REQUEST | Reproduce the following material verbatim, line for line, without changing any character.

THE DATA |
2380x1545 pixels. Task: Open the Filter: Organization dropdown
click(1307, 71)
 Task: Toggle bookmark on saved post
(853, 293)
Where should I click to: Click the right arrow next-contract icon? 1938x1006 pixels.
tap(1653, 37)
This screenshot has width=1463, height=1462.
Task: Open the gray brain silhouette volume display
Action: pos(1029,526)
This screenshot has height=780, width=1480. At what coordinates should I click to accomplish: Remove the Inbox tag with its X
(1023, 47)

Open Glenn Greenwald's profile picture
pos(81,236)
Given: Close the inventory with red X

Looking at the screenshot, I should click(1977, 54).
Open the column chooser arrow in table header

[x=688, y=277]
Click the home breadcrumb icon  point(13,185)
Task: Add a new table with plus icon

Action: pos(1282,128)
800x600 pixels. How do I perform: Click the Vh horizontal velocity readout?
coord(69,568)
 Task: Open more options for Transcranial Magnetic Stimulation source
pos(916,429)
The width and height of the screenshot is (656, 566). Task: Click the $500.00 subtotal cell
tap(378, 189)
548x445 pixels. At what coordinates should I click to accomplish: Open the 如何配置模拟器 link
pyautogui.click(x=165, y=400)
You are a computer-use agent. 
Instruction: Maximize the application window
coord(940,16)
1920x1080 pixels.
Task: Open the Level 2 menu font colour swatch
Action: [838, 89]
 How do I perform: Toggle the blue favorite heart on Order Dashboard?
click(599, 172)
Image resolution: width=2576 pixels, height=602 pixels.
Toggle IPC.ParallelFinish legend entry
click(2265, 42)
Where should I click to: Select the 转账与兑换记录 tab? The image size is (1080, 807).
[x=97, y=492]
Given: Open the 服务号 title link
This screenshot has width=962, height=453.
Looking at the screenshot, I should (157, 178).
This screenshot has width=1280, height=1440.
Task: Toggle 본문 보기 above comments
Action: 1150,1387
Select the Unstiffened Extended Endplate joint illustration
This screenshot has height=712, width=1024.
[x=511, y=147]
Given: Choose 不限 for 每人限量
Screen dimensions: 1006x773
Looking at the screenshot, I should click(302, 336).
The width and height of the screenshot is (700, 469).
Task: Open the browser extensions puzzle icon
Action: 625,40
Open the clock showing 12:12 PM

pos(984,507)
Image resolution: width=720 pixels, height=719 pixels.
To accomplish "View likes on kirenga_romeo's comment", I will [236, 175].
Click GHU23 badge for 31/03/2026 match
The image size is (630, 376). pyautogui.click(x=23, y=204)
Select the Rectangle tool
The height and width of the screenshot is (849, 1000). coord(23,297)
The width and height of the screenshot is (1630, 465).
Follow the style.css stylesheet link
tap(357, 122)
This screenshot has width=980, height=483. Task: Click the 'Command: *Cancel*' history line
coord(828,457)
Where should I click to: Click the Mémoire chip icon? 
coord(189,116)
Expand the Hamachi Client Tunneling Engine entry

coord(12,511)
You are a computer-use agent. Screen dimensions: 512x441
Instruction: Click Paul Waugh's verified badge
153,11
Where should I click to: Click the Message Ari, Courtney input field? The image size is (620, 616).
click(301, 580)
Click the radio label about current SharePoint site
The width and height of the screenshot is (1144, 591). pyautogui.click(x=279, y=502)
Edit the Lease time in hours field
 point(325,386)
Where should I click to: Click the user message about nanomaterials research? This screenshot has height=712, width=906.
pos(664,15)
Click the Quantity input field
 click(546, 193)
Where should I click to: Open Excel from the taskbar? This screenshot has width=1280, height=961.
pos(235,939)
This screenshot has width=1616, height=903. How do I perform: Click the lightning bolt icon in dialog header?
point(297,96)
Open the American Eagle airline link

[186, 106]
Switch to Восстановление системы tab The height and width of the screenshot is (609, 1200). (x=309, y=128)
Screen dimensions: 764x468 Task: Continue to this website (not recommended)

TASK SOLUTION |
2380x1545 pixels. Task: Open the Filter: Organization dropdown
click(1307, 71)
 Task: Toggle bookmark on saved post
(853, 293)
Where should I click to: Click the right arrow next-contract icon? 1938x1006 pixels.
tap(1653, 37)
This screenshot has width=1463, height=1462.
Task: Open the gray brain silhouette volume display
Action: pos(1029,526)
This screenshot has height=780, width=1480. At what coordinates should I click to accomplish: Remove the Inbox tag with its X
(1023, 47)

Open Glenn Greenwald's profile picture
pos(81,236)
Given: Close the inventory with red X

Looking at the screenshot, I should click(1977, 54).
Open the column chooser arrow in table header

[x=688, y=277]
Click the home breadcrumb icon  point(13,185)
Task: Add a new table with plus icon

Action: pos(1282,128)
800x600 pixels. How do I perform: Click the Vh horizontal velocity readout?
coord(69,568)
 Task: Open more options for Transcranial Magnetic Stimulation source
pos(916,429)
The width and height of the screenshot is (656, 566). Task: Click the $500.00 subtotal cell
tap(378, 189)
548x445 pixels. At what coordinates should I click to accomplish: Open the 如何配置模拟器 link
pyautogui.click(x=165, y=400)
You are a computer-use agent. 
Instruction: Maximize the application window
coord(940,16)
1920x1080 pixels.
Task: Open the Level 2 menu font colour swatch
Action: [838, 89]
 How do I perform: Toggle the blue favorite heart on Order Dashboard?
click(599, 172)
Image resolution: width=2576 pixels, height=602 pixels.
Toggle IPC.ParallelFinish legend entry
click(2265, 42)
Where should I click to: Select the 转账与兑换记录 tab? The image size is (1080, 807).
[x=97, y=492]
Given: Open the 服务号 title link
This screenshot has width=962, height=453.
Looking at the screenshot, I should (157, 178).
This screenshot has width=1280, height=1440.
Task: Toggle 본문 보기 above comments
Action: 1150,1387
Select the Unstiffened Extended Endplate joint illustration
This screenshot has height=712, width=1024.
[x=511, y=147]
Given: Choose 不限 for 每人限量
Screen dimensions: 1006x773
Looking at the screenshot, I should click(302, 336).
The width and height of the screenshot is (700, 469).
Task: Open the browser extensions puzzle icon
Action: 625,40
Open the clock showing 12:12 PM

pos(984,507)
Image resolution: width=720 pixels, height=719 pixels.
To accomplish "View likes on kirenga_romeo's comment", I will [236, 175].
Click GHU23 badge for 31/03/2026 match
The image size is (630, 376). pyautogui.click(x=23, y=204)
Select the Rectangle tool
The height and width of the screenshot is (849, 1000). coord(23,297)
The width and height of the screenshot is (1630, 465).
Follow the style.css stylesheet link
tap(357, 122)
This screenshot has width=980, height=483. Task: Click the 'Command: *Cancel*' history line
coord(828,457)
Where should I click to: Click the Mémoire chip icon? 
coord(189,116)
Expand the Hamachi Client Tunneling Engine entry

coord(12,511)
You are a computer-use agent. Screen dimensions: 512x441
Instruction: Click Paul Waugh's verified badge
153,11
Where should I click to: Click the Message Ari, Courtney input field? The image size is (620, 616).
click(301, 580)
Click the radio label about current SharePoint site
The width and height of the screenshot is (1144, 591). pyautogui.click(x=279, y=502)
Edit the Lease time in hours field
 point(325,386)
Where should I click to: Click the user message about nanomaterials research? This screenshot has height=712, width=906.
pos(664,15)
Click the Quantity input field
 click(546, 193)
Where should I click to: Open Excel from the taskbar? This screenshot has width=1280, height=961.
pos(235,939)
This screenshot has width=1616, height=903. How do I perform: Click the lightning bolt icon in dialog header?
point(297,96)
Open the American Eagle airline link

[186, 106]
Switch to Восстановление системы tab The height and width of the screenshot is (609, 1200). (x=309, y=128)
Screen dimensions: 764x468 Task: Continue to this website (not recommended)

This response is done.